É preciso confessar: este colunista viu com muitas reservas a iniciativa do Ministério Público de recomendar a uma emissora que respeitasse o direito dos consumidores de notícias a uma informação correta. O primeiro pensamento foi algo do tipo ‘esses promotores agora querem decidir o que é certo ou errado na imprensa e daqui a pouco vão querer mexer na diagramação’.

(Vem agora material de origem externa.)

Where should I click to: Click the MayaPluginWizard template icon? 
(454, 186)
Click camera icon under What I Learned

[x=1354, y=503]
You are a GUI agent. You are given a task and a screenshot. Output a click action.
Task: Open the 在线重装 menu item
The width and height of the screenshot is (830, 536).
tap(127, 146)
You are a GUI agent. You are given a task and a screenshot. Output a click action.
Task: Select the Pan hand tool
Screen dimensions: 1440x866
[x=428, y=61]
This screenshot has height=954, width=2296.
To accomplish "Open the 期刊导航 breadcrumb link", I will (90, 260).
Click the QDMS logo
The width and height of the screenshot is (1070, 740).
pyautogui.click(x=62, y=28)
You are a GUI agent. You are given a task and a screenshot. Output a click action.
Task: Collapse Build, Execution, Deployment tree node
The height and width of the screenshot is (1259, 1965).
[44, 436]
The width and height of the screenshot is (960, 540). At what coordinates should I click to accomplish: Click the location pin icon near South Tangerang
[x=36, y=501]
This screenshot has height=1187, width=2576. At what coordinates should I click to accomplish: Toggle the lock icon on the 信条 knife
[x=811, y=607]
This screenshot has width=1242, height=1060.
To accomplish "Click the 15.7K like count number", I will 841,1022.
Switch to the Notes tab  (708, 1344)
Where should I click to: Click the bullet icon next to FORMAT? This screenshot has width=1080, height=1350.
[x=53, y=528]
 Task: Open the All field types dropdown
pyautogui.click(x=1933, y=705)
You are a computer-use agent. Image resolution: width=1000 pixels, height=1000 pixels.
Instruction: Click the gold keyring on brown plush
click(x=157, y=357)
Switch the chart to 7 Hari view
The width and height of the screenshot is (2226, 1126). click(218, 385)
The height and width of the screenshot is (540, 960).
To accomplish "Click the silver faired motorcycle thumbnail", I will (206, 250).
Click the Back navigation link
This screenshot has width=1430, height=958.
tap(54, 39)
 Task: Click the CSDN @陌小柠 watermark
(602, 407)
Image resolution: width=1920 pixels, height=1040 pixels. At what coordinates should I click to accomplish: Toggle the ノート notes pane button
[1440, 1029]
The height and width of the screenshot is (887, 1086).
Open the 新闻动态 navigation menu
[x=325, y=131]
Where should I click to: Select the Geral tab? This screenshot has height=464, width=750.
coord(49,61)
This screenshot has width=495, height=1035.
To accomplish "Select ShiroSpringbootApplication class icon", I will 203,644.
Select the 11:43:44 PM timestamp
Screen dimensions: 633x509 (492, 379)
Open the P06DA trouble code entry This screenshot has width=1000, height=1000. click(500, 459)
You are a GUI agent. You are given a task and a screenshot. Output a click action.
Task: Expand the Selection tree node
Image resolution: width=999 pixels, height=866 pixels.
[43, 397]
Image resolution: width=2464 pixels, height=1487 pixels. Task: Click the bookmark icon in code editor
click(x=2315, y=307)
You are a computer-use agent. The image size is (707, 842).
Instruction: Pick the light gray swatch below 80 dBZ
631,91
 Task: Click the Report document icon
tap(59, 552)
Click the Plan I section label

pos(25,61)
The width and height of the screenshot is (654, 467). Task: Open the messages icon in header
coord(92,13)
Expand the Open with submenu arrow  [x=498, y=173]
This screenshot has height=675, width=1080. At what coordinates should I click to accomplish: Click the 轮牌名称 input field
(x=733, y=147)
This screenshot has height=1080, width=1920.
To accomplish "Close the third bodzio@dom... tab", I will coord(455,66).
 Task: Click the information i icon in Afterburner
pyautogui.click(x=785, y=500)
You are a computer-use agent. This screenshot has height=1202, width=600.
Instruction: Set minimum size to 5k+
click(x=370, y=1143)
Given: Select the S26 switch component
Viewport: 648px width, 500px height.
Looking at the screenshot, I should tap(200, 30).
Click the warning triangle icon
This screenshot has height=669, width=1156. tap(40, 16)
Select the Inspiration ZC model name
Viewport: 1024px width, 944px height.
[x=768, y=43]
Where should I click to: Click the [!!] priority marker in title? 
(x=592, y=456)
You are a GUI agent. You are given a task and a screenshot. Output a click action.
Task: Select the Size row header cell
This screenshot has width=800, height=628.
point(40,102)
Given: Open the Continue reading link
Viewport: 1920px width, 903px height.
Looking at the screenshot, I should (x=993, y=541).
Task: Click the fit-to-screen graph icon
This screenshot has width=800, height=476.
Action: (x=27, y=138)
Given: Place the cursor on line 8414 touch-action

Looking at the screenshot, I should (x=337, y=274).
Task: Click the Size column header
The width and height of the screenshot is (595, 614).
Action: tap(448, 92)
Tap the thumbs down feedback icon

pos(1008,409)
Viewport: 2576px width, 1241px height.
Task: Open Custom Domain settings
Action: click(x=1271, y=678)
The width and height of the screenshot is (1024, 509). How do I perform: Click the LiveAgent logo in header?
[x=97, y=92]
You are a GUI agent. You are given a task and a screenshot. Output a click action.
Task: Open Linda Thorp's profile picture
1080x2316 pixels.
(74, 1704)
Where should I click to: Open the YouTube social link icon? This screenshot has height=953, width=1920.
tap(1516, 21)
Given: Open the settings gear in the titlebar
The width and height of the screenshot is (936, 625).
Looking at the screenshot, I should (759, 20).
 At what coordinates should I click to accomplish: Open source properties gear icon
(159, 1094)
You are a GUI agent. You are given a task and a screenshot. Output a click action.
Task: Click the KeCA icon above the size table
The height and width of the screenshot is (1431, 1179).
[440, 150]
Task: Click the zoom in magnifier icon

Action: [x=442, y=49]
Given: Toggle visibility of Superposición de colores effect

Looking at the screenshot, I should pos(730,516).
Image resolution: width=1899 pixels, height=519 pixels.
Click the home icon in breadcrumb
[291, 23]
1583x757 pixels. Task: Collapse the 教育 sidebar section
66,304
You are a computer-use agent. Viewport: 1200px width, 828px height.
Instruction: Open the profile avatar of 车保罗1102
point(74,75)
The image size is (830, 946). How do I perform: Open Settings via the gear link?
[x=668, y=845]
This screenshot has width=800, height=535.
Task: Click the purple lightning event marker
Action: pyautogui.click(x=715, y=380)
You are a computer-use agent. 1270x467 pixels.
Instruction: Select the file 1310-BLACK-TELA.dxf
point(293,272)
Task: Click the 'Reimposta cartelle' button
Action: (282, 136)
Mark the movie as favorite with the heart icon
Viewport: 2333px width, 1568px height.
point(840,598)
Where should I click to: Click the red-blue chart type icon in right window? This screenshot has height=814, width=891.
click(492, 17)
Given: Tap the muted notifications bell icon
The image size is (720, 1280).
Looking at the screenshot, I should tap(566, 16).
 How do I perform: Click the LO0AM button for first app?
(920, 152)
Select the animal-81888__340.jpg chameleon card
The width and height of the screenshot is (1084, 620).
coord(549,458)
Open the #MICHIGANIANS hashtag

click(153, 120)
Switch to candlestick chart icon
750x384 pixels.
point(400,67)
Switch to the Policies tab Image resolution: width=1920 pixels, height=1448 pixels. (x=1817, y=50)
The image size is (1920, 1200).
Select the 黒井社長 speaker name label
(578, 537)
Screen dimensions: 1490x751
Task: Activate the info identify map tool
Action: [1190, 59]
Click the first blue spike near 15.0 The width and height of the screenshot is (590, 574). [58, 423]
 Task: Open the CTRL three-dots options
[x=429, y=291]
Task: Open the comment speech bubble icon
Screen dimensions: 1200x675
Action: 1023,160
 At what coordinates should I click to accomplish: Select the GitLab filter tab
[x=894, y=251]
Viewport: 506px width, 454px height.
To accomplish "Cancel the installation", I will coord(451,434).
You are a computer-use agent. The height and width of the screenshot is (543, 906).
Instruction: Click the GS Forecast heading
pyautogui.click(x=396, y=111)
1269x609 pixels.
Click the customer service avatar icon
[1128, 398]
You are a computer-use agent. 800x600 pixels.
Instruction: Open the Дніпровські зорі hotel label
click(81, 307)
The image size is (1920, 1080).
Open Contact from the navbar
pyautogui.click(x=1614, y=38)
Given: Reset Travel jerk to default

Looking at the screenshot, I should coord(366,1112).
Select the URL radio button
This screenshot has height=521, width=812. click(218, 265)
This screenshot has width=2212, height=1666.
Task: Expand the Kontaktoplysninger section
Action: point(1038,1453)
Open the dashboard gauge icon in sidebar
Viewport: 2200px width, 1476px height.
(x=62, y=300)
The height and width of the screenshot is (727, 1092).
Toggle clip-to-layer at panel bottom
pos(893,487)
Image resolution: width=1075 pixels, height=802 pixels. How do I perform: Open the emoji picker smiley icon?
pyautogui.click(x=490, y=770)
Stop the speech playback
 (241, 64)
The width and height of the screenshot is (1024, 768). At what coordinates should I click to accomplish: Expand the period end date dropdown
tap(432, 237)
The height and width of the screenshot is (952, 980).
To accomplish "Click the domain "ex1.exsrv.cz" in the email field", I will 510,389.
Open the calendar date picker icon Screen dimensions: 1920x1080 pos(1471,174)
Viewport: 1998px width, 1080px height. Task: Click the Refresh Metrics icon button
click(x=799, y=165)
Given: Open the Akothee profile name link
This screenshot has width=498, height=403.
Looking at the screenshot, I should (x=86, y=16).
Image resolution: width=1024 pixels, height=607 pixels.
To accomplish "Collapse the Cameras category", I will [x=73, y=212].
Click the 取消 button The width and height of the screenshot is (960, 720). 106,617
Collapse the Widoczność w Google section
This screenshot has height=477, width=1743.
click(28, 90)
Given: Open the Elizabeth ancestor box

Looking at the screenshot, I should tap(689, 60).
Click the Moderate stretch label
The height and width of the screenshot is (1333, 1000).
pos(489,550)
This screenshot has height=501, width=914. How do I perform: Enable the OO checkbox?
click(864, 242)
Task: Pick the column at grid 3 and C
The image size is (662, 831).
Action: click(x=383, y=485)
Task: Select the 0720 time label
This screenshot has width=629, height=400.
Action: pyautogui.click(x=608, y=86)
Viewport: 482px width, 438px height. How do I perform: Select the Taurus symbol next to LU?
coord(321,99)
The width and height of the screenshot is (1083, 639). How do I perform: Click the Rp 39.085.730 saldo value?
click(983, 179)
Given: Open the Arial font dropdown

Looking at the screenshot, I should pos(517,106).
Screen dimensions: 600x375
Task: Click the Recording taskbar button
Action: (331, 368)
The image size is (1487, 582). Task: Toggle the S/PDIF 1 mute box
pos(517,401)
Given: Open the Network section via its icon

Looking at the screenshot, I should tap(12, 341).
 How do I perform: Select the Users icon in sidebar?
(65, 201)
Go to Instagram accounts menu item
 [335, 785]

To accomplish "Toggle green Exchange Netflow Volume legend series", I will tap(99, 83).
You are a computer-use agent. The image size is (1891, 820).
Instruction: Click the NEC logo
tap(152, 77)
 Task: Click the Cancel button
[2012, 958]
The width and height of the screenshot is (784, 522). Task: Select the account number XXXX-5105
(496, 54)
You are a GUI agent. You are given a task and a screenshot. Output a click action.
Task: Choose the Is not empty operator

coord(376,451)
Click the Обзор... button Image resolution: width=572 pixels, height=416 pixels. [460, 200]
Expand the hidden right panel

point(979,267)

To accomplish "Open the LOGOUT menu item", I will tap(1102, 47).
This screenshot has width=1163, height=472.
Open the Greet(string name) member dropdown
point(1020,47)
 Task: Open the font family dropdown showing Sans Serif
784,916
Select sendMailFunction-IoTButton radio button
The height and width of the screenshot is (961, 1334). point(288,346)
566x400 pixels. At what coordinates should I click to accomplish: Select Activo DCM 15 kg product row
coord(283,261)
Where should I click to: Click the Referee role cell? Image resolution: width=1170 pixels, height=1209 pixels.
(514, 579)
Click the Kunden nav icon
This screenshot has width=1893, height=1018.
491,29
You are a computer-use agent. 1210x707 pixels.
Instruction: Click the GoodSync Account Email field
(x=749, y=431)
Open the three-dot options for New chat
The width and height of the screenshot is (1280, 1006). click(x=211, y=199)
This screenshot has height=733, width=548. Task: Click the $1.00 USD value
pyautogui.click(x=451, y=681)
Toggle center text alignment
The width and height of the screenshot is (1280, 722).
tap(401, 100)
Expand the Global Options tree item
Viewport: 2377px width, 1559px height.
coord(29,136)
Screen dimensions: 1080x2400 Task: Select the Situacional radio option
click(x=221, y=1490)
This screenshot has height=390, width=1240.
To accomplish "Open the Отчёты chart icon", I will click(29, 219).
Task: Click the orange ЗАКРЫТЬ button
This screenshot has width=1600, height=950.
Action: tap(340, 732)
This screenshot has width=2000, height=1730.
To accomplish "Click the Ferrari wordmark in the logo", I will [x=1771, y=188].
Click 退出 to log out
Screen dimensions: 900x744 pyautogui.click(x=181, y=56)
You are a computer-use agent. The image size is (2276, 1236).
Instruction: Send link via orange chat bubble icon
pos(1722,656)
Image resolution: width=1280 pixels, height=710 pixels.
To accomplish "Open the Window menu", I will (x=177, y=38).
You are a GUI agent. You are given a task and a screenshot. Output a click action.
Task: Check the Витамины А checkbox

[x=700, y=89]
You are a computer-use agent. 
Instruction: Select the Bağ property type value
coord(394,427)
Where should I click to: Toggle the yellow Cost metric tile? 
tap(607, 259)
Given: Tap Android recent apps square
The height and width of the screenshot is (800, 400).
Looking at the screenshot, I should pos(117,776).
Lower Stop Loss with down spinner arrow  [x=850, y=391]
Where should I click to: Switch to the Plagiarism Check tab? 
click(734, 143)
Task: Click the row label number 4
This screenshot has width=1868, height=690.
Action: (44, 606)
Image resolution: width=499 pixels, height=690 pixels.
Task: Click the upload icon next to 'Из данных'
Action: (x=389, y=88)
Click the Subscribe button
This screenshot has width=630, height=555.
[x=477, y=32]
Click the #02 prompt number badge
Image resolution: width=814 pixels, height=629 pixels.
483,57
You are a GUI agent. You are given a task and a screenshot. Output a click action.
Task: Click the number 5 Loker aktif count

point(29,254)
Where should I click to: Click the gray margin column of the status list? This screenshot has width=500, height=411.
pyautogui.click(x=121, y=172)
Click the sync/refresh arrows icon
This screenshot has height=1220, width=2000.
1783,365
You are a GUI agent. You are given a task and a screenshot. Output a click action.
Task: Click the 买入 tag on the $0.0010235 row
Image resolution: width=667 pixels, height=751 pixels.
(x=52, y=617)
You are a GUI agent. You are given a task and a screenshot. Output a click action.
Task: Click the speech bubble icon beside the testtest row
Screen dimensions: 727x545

Mais duro foi perceber que, neste caso, os promotores tinham toda a razão. Um programa gravado não pode ir ao ar muito depois – no caso, quase seis meses depois – mantendo a vinheta ‘ao vivo’, sem qualquer indicação de que se trata de coisa requentada. Só podemos lutar pela independência quando formos capazes, sozinhos, de responsabilizar-nos por ela.
Como…
A modelo italiana Raffaela Fico, 20 anos, jura que é virgem e está disposta a vender a virgindade por 1 milhão de euros. Mas o melhor da história é o texto da notícia, conforme publicado em nosso país: ‘Estou ansiosa por conhecer o homem capaz de pagar para me ter’. Ah, os cacófatos!
…é…
Já não bastava aquela coisa horrorosa de gringo, de achar que a capital do Brasil era Buenos Aires? Pois pode ser pior: segundo o Boston Globe do último dia 15, ‘President Evo Morales of Brazil tried to quell violence’. Acalmar a violência, tudo bem. Mas ‘President Evo Morales of Brazil’ é meio muito para nós.
…mesmo?
‘Paris Hilton nega que coiotes tenham comido seus cachorros’. Claro que não: ao que se saiba, os cachorros de Paris Hilton nem são disso.
E eu com isso?
Bolsas subindo e caindo, jornalistas jurando que fizeram previsões sobre a crise muito antes dos economistas, bancos que quebraram por investir mal tentando mostrar aos investidores como investir bem, bolivianos ameaçando entrar em guerra civil – que coisas mais chatas!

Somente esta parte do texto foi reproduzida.